Esa es la paradoja de los algoritmos, lo que nace para ofrecer microexperiencias granulares hiperpersonalizadas puede escalar exponencialmente y convertirse en un café para todos más aplastante que Coca-Cola. Si algo funciona, el algoritmo lo replica. Si vuelve a funcionar, lo replica más. Las marcas construidas a partir de datos se retroalimentan de forma automática hasta imponer su ley. Sólo basta con fijarse en el diseño de las apps más populares: ¿alguien esconde el menú en una “hamburguesa” lateral? Todas las apps lo hacen también. ¿Alguien mueve el menú a la parte inferior? Todas la siguen. La optimización de datos termina haciendo más cómoda la experiencia: monocultura.

La cosa empieza a ser dramática, un reciente estudio de Nielsen Norman Group detectó que cada vez más usuarios se aburren con los contenidos de sus redes sociales, en buena medida porque sus mecanismos de optimización provocan duplicidades y reducen la variabilidad de contenidos.

¿Es posible construir marcas así?

Las marcas digitales pueden parecer antimarcas, pero lo que les pasa es que a menudo están hiperoptimizadas. Eliminar la fricción puede ser genial como herramienta de conversión, pero sin duda no lo es para marcar un perfil distinto y reconocible.

Algunas marcas están empezando a aplicar lo del ‘adaptarse o morir’. Domino’s Pizza, por ejemplo, ofrece 14 maneras distintas de pedir pizza, y la decimoquinta  es una aplicación que la pide de forma automatizada al abrirse.

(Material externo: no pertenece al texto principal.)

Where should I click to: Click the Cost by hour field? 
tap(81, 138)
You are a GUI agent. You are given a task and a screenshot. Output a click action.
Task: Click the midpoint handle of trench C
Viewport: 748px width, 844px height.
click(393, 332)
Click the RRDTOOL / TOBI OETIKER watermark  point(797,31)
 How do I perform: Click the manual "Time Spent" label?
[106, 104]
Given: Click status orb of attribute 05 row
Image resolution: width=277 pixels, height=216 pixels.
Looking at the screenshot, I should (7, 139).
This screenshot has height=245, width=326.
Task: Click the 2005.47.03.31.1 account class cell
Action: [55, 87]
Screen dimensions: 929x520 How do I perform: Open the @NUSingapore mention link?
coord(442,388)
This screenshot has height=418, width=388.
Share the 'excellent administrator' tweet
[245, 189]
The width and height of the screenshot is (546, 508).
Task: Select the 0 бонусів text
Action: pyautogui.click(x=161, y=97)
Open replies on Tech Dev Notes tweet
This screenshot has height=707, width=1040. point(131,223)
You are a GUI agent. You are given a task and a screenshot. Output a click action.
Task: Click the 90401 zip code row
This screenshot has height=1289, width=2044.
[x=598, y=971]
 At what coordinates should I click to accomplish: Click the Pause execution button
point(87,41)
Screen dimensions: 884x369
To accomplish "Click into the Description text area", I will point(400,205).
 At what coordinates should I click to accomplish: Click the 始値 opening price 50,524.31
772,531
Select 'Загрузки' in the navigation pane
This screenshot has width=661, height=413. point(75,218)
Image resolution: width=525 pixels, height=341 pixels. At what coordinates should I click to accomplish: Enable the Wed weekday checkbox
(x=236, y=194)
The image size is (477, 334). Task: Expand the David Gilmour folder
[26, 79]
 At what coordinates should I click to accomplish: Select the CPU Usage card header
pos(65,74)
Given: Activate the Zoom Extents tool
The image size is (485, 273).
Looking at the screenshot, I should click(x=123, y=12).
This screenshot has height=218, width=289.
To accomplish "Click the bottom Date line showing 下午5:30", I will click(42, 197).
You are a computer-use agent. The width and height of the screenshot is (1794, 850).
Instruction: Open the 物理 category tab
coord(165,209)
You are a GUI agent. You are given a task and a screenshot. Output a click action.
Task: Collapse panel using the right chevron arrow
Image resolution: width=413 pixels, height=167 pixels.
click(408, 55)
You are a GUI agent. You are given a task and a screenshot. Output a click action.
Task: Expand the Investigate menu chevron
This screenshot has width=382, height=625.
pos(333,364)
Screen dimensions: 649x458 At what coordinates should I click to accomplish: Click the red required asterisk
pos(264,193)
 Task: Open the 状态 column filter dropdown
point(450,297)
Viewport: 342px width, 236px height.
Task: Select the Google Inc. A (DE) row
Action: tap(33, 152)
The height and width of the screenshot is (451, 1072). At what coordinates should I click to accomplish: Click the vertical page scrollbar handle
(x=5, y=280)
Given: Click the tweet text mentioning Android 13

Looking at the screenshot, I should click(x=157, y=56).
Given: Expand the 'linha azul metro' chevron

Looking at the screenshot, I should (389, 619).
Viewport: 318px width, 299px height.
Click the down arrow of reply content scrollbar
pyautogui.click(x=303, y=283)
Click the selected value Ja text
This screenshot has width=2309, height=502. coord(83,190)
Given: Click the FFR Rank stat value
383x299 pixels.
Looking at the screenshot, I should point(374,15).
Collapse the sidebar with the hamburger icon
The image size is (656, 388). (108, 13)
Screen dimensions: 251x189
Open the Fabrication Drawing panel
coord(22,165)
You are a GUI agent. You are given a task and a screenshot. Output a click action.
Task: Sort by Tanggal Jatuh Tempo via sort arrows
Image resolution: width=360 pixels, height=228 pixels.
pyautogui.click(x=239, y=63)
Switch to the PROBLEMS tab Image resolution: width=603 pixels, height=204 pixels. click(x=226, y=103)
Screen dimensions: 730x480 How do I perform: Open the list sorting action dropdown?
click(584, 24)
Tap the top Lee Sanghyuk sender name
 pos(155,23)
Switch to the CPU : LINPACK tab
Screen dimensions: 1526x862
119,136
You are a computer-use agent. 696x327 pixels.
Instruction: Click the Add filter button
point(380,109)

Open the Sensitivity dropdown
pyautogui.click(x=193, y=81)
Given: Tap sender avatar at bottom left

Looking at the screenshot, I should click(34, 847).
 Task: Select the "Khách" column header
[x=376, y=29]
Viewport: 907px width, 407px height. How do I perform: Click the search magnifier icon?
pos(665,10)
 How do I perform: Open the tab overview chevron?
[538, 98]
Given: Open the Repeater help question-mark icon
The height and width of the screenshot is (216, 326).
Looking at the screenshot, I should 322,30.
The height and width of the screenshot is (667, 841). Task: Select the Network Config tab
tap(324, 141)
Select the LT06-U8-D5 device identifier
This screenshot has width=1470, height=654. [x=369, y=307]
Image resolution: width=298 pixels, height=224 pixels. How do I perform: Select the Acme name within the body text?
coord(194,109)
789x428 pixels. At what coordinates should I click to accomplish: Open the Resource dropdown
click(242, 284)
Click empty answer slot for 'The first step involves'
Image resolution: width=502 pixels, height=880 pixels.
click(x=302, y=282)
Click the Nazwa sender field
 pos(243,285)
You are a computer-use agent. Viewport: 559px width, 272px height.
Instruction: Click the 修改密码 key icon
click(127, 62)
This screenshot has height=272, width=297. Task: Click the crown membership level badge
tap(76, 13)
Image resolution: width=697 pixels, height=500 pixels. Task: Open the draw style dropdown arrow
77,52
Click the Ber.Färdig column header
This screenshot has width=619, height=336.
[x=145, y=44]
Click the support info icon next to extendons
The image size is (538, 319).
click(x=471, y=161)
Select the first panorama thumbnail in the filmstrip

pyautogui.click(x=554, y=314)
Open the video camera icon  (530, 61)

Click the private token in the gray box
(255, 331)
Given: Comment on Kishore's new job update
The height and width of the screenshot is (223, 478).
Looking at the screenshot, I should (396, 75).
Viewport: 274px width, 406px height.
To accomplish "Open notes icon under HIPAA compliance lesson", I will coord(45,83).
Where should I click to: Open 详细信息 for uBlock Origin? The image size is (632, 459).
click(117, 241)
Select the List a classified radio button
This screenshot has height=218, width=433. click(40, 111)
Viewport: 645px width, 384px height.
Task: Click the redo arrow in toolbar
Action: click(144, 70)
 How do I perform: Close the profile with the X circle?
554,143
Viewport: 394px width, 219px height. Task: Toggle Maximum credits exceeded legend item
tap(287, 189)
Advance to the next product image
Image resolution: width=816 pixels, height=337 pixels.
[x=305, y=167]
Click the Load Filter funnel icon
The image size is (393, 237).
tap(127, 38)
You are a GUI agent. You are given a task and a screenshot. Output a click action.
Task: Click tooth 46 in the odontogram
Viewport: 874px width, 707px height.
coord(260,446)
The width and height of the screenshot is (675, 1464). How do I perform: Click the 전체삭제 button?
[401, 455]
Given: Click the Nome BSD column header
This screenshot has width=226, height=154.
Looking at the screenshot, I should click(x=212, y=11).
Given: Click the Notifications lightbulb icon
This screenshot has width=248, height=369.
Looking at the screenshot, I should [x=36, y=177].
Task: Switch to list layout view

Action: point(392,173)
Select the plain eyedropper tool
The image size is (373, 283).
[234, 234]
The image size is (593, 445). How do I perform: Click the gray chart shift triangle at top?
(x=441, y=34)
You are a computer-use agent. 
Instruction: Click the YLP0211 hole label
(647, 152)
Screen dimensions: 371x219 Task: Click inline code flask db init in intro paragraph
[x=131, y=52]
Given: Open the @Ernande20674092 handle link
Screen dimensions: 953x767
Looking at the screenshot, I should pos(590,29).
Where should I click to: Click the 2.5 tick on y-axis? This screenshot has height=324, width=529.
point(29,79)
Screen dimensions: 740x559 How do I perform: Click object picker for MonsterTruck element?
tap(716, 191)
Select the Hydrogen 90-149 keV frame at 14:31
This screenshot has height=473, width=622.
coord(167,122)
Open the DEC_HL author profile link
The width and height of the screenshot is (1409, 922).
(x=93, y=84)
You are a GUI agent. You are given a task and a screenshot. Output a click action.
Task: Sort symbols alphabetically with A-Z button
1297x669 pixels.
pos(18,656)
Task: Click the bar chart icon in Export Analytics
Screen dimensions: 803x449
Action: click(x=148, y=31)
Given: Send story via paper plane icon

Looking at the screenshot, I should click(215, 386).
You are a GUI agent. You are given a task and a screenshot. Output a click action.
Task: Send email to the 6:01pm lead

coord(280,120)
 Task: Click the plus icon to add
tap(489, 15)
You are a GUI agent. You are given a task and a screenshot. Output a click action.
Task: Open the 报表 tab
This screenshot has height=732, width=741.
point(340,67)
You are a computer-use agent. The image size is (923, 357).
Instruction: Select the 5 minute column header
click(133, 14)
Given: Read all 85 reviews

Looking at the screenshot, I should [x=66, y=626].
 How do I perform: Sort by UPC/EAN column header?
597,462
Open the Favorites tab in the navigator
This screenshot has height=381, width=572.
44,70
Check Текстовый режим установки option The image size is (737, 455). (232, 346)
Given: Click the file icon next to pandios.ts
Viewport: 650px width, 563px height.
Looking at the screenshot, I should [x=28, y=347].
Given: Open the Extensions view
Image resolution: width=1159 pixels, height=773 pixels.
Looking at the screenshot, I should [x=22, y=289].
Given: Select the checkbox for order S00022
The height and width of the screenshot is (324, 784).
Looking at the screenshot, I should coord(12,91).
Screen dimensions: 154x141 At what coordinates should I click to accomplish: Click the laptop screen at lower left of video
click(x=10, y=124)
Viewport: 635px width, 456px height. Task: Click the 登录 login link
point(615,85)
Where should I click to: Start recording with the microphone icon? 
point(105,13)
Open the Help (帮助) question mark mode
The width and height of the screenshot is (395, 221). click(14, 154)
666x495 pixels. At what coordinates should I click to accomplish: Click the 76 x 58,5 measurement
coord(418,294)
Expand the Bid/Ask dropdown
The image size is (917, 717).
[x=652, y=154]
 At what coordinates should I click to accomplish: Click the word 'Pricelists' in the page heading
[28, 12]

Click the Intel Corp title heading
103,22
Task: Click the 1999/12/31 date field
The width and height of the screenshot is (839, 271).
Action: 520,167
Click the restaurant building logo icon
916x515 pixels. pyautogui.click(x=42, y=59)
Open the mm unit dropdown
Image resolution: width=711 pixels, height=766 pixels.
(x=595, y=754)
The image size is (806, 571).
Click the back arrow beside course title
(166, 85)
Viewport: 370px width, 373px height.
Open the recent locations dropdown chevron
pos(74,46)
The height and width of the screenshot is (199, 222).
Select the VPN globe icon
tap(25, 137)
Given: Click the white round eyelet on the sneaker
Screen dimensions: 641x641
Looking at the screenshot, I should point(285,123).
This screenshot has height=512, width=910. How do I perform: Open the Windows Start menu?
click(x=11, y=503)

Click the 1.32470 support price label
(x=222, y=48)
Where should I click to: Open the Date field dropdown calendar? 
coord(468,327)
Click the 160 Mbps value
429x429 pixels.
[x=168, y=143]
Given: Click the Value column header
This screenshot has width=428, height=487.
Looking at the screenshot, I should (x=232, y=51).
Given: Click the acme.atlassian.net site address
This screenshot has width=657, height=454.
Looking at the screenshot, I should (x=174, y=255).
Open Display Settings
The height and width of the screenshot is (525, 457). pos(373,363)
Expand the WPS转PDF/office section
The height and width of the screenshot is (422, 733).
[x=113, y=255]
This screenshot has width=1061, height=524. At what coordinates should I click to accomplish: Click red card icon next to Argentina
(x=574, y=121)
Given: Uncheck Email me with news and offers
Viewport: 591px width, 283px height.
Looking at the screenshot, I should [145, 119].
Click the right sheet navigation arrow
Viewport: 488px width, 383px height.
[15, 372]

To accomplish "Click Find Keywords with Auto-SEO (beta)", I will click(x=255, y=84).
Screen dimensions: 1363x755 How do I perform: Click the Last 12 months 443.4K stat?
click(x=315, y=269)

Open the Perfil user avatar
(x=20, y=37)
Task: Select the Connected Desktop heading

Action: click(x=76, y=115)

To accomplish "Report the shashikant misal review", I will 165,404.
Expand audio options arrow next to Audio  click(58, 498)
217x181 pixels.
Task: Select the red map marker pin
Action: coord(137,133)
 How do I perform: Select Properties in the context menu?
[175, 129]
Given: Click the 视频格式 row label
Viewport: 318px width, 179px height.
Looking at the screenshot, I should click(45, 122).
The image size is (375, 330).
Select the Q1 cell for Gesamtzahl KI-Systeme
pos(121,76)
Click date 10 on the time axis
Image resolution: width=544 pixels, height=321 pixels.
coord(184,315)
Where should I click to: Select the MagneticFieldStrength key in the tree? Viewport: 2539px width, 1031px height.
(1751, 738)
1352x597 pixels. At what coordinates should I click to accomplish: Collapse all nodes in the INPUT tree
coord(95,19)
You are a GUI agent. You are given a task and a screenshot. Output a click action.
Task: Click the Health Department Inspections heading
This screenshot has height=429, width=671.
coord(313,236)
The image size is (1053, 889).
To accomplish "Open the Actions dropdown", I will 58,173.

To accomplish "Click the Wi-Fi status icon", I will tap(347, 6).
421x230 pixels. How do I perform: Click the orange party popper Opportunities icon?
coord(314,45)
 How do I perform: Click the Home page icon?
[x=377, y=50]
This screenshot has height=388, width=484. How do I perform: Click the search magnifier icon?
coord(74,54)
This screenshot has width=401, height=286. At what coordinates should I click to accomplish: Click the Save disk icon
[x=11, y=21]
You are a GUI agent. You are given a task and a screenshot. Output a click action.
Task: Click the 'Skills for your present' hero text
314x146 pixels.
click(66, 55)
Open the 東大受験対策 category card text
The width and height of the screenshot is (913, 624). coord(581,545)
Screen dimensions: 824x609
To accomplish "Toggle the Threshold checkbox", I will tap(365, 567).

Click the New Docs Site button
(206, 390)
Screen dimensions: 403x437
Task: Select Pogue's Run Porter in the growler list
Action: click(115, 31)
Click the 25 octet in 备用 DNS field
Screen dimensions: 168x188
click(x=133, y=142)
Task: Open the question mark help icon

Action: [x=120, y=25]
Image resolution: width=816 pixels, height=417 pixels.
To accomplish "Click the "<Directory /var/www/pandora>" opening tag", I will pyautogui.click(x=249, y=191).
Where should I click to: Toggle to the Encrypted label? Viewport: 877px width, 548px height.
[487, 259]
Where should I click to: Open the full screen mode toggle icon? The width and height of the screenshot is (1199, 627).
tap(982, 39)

Para el resto de mortales, marcas como Dove, Slack, Wendy’s o Skitties buscan la identificación a través de un tono de voz distintivo. En una era donde la voz está sustituyendo cada vez más al texto, la manera como nos hablan las marcas puede llegar a ser más importante que su logo.
Pero por encima de todas esas opciones, lo que parece cada vez más claro es que el mundo del branding, al igual que los demás, va a polarizarse. En un extremo, marcas 100% funcionales, optimizadas y prácticas (un Google, por ejemplo). En el otro, marcas de alto engagement, diferentes, sorprendentes y estratégicamente desoptimizadas. Las que se queden en medio pueden ser las primeras víctimas de la digitalización del branding que se avecina.